La chimera delle leggi contro la corruzione

Come era scontato, l’ennesimo scandalo di pubblica corruzione vede in prima linea i forcaioli di ieri e di oggi, grillini in testa, a rivendicare l’ennesima legge in grado di contrastare il malaffare politico-burocratico.

 

Al pari di altre storiche problematiche - pensiamo ad esempio al tema dell’evasione fiscale - la fiducia di codesti moderni epigoni di Savonarola nel potere taumaturgico di un dettame elaborato in Parlamento è lo stesso che Freud attribuiva, nel suo celeberrimo “Totem e Tabù”, agli uomini primitivi, i quali credevano ciecamente al potere magico di alcune parole. Per questa gente, in estrema sostanza, la forza di una legge scritta e un drastico inasprimento delle pene rappresentano la ricetta migliore per mandare a casa i ladri, o presunti tali, che infestano la nostra elefantiaca pubblica amministrazione, comprendendo anche la sfera politica.

Si tratta solo di trasformare la nostra Repubblica delle banane in una sorta di sistema rivoluzionario gestito da rinnovati comitati di salute pubblica e il giochino è fatto. Disseminando il Paese di controllori che a loro volta controllano altri controllori, sotto la spada di Damocle di sanzioni durissime, costoro pensano di moralizzare in maniera capillare uno Stato burocratico e assistenziale che spende oltre il 55 per cento del Prodotto interno lordo. Dunque, in estrema sintesi, la ricetta dell’immarcescibile fronte forcaiolo è la stessa che sentivamo ripetere come un mantra ai tempi di Tangentopoli: in galera i corrotti e tutto il potere ai soviet degli onesti.

Niente a che vedere, dunque, con quella molto minoritaria - ma non per questo priva di un grande fondamento teorico - critica di sistema che la nostra irriducibile pattuglia liberale cerca di far emergere nel mare magnum dell’attuale informazione. Una critica di sistema che si basa su una legge non scritta, ma sempre molto efficace come modello di riferimento, la quale ci continua a segnalare che l’uomo diventa ladro soprattutto quando gli capita l’occasione di esserlo.

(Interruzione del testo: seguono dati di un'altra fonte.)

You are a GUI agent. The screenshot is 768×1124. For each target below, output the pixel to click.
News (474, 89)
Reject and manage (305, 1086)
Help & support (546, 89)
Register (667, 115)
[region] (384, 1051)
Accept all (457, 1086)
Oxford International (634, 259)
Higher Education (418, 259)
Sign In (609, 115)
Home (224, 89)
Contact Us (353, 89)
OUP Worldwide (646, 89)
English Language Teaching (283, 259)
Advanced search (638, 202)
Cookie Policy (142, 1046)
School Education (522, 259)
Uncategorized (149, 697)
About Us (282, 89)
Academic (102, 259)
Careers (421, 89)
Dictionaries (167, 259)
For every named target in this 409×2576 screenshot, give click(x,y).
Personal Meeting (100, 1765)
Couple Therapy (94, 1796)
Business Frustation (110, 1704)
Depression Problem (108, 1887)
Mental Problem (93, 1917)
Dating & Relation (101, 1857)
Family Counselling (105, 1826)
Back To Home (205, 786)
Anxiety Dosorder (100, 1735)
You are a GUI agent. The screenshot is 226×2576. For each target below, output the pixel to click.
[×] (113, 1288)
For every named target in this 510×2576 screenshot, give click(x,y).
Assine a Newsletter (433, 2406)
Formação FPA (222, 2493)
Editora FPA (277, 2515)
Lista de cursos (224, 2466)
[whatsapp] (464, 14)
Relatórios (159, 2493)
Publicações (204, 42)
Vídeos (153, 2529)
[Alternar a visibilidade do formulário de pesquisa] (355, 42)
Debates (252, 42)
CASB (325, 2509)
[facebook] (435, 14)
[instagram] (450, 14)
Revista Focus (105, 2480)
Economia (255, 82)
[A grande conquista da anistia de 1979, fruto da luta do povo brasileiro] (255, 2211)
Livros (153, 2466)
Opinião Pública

Da qui ne discende un modello di riferimento liberale che riduca l’intervento pubblico, migliorando l’azione di controllo esercitata dallo Stato. In altri termini, ciò significa limitare il potere di spesa da parte della politica, aumentandone però quello di controllo. Oggi invece, per ovvie ragioni di facile consenso, siamo costretti a seguire il paradigma di una democrazia che si occupa di tutto e di tutti con risultati a dir poco catastrofici. Proprio sul piano dei grandi progetti infrastrutturali - settore sul cui sfondo si sviluppa la scandalo emerso di questi giorni - esiste una norma, la ben conosciuta legge obiettivo del 2001, che dal lato delle regole sugli appalti è stata modificata centinaia di volte nel corso del tempo. Eppure non mi risulta che questo incessante lavorio parlamentare abbia in qualche modo frenato il malaffare dilagante. Né tanto meno la proliferazione di authority e supercommissari sembra aver sortito effetti apprezzabili.

Nel Paese dei furbi e dei parassiti pensare di combattere la corruzione con le buone intenzioni di una norma scritta equivale a voler svuotare il mare con un colabrodo.